Cornett Kayla M D, North Kathryn N, Rose Kristy J, Burns Joshua
Institute for Neuroscience and Muscle Research, The Children's Hospital at Westmead, Sydney, NSW, Australia.
Arthritis and Musculoskeletal Research Group, Faculty of Health Sciences, The University of Sydney, Sydney, NSW, Australia.
Dev Med Child Neurol. 2015 Aug;57(8):733-6. doi: 10.1111/dmcn.12777. Epub 2015 Apr 23.
To investigate if children with neurofibromatosis type 1 (NF1) have reduced muscle strength compared with children with typical development.
Maximal isometric strength of 15 upper and lower limb muscle groups was evaluated in 30 children with NF1 (16 males, 14 females; aged 4-16y) and 30 age-, sex-, height-, and weight-matched controls using hand-held dynamometry by a single evaluator. Both the left and right sides were assessed.

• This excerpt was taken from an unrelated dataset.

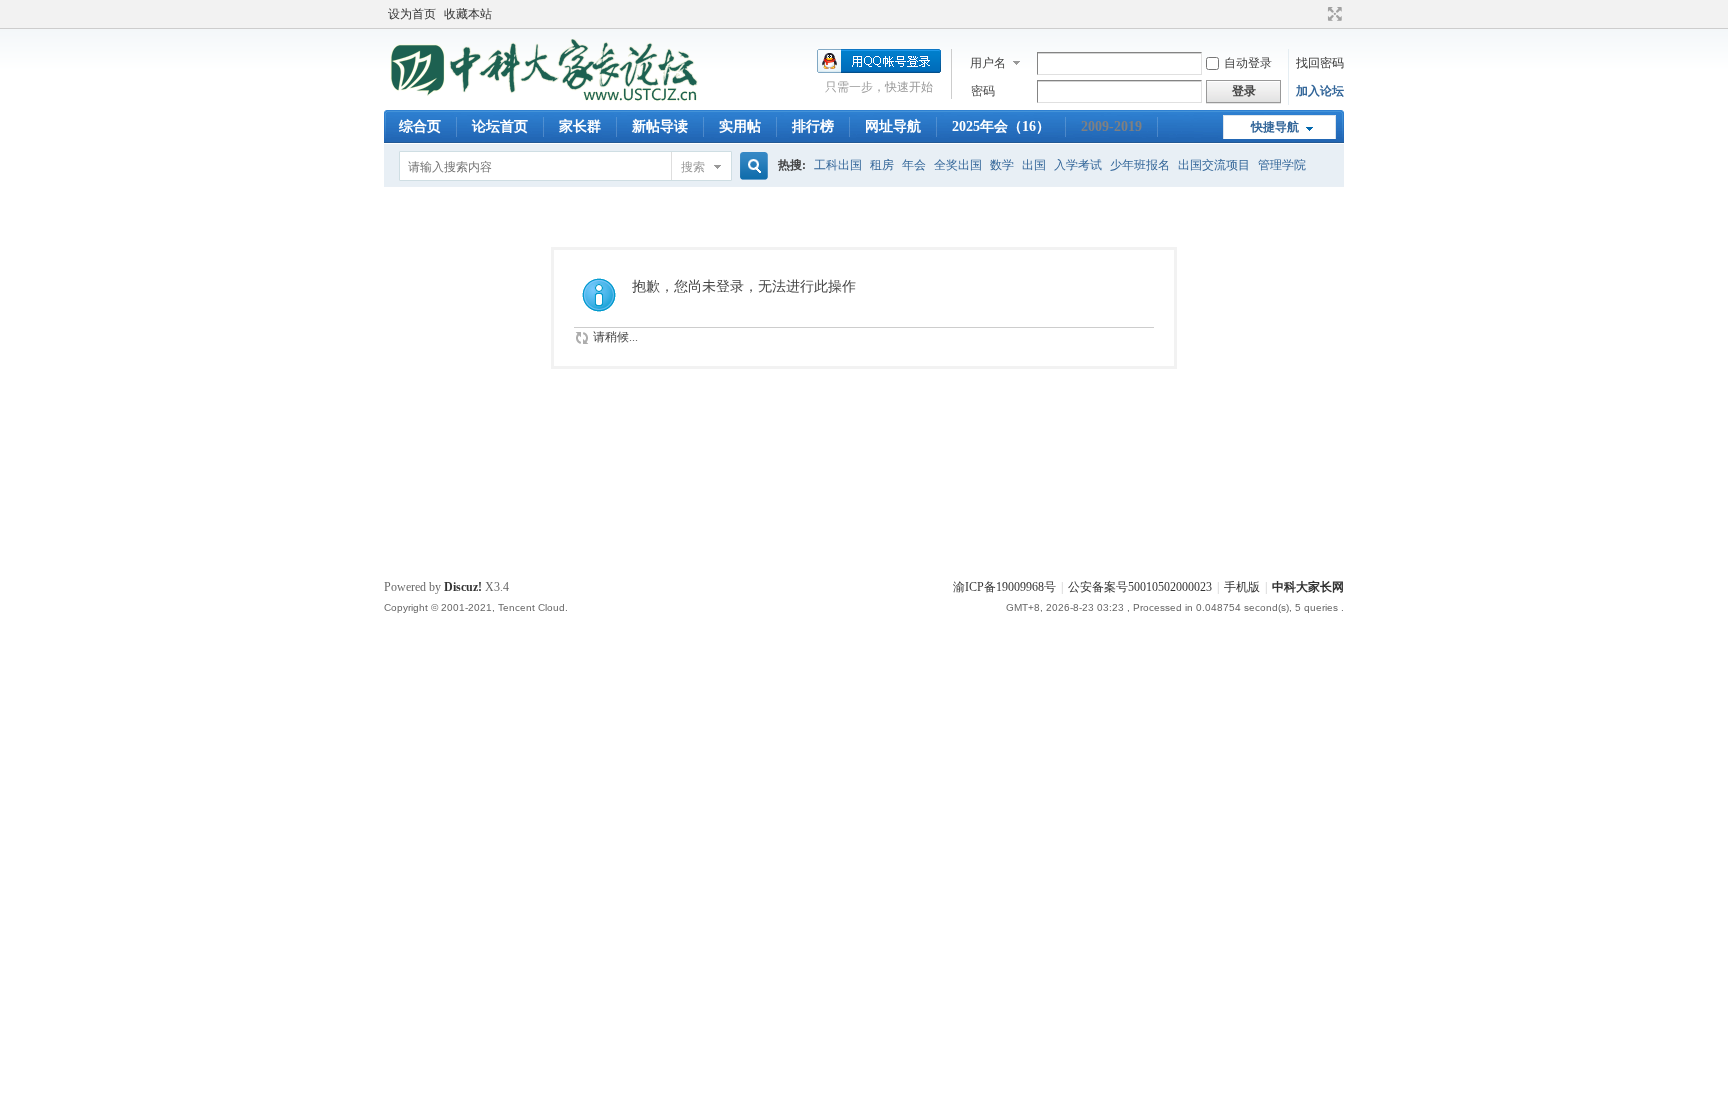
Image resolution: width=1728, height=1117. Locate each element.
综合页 (420, 126)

Children with NF1 were significantly weaker than children with typical development across all 15 muscle groups assessed (p<0.05). Apart from elbow flexion, there were no differences between the left and right sides (p>0.05). Magnitude of differences between the children with NF1 compared with the controls ranged from 3% to 43%. Males and females were equally affected.
This study shows that children with NF1 have reduced muscle strength compared with children with typical development. This muscle weakness is present from the earliest stages of the disease assessed and persists throughout childhood with no sex difference. These results support recent evidence from mouse studies that NF1 is associated with a primary myopathy.

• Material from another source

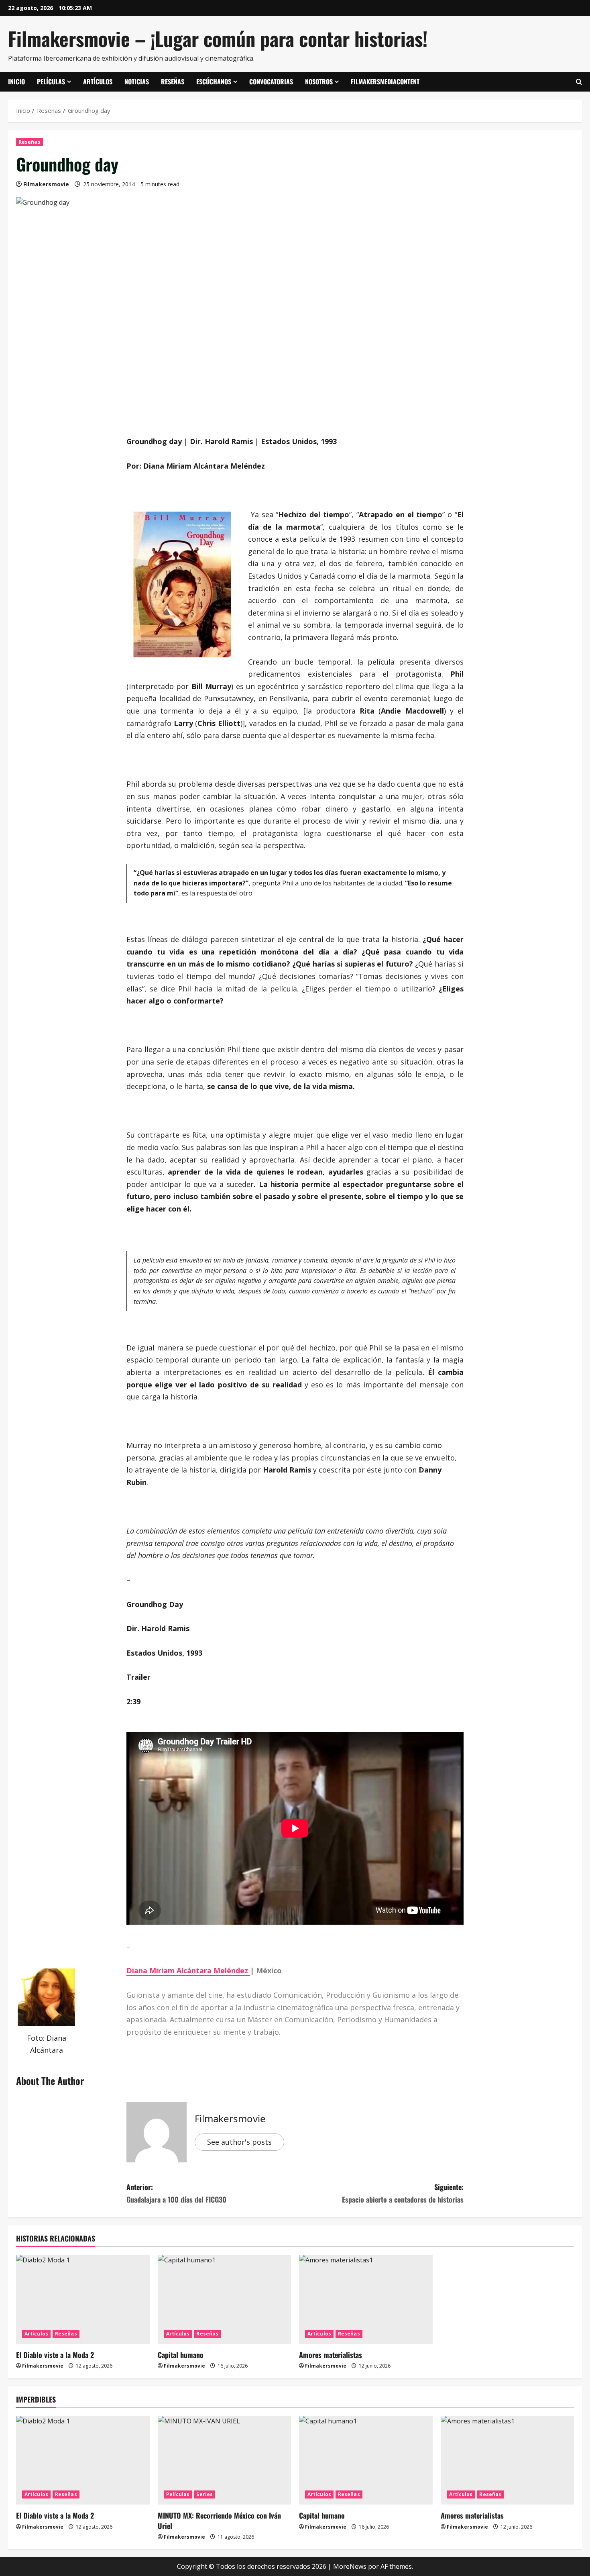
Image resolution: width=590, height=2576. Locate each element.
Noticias (136, 81)
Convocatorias (271, 81)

研究1型神经纤维瘤病(NF1)患儿与发育正常儿童相比肌肉力量是否降低。
由一名评估者使用手持测力计,对30名NF1患儿(16名男性,14名女性;年龄4 - 16岁)和30名年龄、性别、身高和体重匹配的对照组儿童的15个上下肢肌肉群的最大等长肌力进行评估。对左右两侧均进行评估。
在评估的所有15个肌肉群中,NF1患儿明显比发育正常儿童虚弱(p<0.05)。除了肘关节屈曲外,左右两侧之间没有差异(p>0.05)。NF1患儿与对照组之间的差异幅度在3%至43%之间。男性和女性受影响程度相同。
本研究表明,与发育正常儿童相比,NF1患儿肌肉力量降低。这种肌肉无力在疾病评估的最早阶段就已出现,并在整个童年期持续存在,无性别差异。这些结果支持了最近小鼠研究的证据,即NF1与原发性肌病有关。